According to a Yougov poll, Jeremy Corbyn is well ahead in an election he wasn’t supposed to win. He wasn’t even supposed to make any significant impression in the leadership contest. He was supposed to come in a poor fourth, trailing behind Liz Kendall and her Blairite nostrums. He was there as socialist window dressing, a red sop to the membership, a little dash of red colourant to remind Labour of its roots. Jeremy’s real role in the election contest, according to the bland plastic people who make up the rest of the field, was to say left wing things that they could reject so they could appear sensible and middle of the road. He was there so that none of them would have to look left wing.
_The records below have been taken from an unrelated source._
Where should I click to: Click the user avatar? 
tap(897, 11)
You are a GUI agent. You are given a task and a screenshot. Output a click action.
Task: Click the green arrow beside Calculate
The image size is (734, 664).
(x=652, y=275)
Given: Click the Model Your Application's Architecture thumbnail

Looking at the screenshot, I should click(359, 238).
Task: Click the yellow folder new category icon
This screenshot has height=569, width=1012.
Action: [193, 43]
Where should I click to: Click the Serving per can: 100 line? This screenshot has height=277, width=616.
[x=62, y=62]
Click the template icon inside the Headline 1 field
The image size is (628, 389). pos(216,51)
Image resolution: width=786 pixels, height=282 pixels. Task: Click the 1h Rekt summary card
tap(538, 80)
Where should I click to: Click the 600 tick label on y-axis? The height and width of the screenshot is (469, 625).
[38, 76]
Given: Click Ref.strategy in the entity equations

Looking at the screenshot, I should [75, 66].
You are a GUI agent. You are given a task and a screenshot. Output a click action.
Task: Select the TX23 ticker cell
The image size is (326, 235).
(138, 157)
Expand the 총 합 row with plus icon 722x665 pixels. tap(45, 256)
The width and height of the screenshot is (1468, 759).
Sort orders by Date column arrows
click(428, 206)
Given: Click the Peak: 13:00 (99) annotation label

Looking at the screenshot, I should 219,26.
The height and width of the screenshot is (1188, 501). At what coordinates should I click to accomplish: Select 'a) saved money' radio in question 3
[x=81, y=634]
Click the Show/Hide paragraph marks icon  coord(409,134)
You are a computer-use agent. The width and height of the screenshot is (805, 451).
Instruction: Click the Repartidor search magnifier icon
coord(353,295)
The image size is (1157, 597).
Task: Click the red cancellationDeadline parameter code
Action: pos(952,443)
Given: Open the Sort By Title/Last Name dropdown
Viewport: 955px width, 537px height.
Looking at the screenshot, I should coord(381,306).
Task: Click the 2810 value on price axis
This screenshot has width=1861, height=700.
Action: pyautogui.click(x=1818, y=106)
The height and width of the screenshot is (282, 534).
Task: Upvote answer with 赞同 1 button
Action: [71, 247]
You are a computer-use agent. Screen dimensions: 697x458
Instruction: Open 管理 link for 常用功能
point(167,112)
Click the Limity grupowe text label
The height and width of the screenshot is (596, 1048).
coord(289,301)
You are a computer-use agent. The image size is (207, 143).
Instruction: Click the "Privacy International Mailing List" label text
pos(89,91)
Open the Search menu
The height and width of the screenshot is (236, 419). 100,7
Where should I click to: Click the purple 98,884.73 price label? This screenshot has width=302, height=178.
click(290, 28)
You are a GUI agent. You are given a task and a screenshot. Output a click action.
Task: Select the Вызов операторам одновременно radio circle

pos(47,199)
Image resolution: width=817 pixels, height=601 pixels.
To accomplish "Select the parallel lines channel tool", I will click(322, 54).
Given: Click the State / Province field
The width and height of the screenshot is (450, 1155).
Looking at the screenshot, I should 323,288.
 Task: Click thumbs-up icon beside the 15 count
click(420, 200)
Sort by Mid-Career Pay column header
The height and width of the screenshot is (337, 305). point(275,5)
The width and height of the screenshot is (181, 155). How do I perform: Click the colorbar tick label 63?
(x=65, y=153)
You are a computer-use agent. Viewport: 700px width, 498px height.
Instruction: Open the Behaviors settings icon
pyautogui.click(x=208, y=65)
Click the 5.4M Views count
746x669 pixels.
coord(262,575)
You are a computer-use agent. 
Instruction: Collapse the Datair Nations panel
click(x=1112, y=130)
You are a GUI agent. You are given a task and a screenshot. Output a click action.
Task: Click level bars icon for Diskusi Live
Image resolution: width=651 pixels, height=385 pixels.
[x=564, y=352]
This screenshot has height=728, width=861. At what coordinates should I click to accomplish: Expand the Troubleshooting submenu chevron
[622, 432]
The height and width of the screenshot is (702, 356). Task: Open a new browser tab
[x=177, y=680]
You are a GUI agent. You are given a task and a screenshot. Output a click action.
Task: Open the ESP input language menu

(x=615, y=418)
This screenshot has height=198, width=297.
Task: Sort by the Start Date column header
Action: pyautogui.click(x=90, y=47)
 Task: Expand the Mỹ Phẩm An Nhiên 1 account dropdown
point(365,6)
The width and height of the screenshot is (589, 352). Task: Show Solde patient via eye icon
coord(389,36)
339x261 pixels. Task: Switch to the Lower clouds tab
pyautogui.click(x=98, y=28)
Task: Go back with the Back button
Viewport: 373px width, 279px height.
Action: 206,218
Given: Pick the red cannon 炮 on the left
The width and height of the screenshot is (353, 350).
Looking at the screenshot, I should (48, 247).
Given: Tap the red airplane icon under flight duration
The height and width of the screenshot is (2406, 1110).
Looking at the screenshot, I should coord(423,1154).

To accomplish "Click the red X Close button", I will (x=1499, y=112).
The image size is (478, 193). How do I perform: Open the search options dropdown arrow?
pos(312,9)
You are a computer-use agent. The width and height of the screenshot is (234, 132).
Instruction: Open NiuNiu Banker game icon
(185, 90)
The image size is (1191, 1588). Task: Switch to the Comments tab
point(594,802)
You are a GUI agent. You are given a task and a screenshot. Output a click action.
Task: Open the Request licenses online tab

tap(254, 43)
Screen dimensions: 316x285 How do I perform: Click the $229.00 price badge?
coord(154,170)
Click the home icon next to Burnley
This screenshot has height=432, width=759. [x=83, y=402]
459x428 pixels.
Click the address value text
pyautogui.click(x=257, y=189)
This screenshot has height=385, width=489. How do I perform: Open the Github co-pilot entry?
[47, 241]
Jeremy’s job was to give Liz, Andy, and Yvette someone to point a finger at and say socialism bad, so they’d get a marginally more sympathetic write up in an unsympathetic press.

But that’s not what’s happening. For those of us in Scotland this is popcorn time, as we sit back and watch the Westminster Labour party implode under the weight of its own self-delusion just as we watched its Scottish branch office do over the course of the past year. But the real worry is that whereas Labour in Scotland collapsed under the crushing weight of the SNP and the Greens and SSP and the well articulated aspirations of a highly politicised populace who knew what they wanted and knew how to vote in order to get it, Labour in England implodes into a vacuum. There’s nothing else left in the English body politic except the heartlessness of the Tories and the vultures of UKIP.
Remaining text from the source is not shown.